Saved entries:
Content starts

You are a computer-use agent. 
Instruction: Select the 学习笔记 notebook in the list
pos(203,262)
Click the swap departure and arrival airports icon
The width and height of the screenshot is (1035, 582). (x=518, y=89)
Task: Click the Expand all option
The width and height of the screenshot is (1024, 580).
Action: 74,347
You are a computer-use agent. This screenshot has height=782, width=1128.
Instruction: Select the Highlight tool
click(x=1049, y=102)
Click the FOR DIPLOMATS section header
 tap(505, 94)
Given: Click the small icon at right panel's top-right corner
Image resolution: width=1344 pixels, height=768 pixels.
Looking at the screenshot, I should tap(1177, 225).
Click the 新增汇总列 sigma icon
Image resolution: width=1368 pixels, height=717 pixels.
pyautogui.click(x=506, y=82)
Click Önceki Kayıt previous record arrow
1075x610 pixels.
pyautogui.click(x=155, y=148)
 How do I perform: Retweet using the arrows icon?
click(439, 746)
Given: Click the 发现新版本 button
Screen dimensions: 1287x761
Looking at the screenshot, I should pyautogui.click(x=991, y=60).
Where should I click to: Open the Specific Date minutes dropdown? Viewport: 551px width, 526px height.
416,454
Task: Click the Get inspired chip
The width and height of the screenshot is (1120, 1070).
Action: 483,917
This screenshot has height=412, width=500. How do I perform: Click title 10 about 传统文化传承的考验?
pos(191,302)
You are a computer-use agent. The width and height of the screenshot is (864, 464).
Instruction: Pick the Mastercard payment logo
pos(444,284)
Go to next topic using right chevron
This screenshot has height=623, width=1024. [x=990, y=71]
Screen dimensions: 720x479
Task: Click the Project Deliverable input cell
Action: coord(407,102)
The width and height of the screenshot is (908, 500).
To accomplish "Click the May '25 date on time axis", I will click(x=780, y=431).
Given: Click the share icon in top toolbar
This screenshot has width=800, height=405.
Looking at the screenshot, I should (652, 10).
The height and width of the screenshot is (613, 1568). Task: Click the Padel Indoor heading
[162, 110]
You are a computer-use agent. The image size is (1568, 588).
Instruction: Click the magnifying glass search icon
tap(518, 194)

Content ends

The required answer is the run of lines above, starting at the line with "Click the swap" and ending at the line with "You are a computer-use agent. This", reproduced exactly with both ends.

» SOLUTION FOR THIS TASK
Click the swap departure and arrival airports icon
The width and height of the screenshot is (1035, 582). (x=518, y=89)
Task: Click the Expand all option
The width and height of the screenshot is (1024, 580).
Action: 74,347
You are a computer-use agent. This screenshot has height=782, width=1128.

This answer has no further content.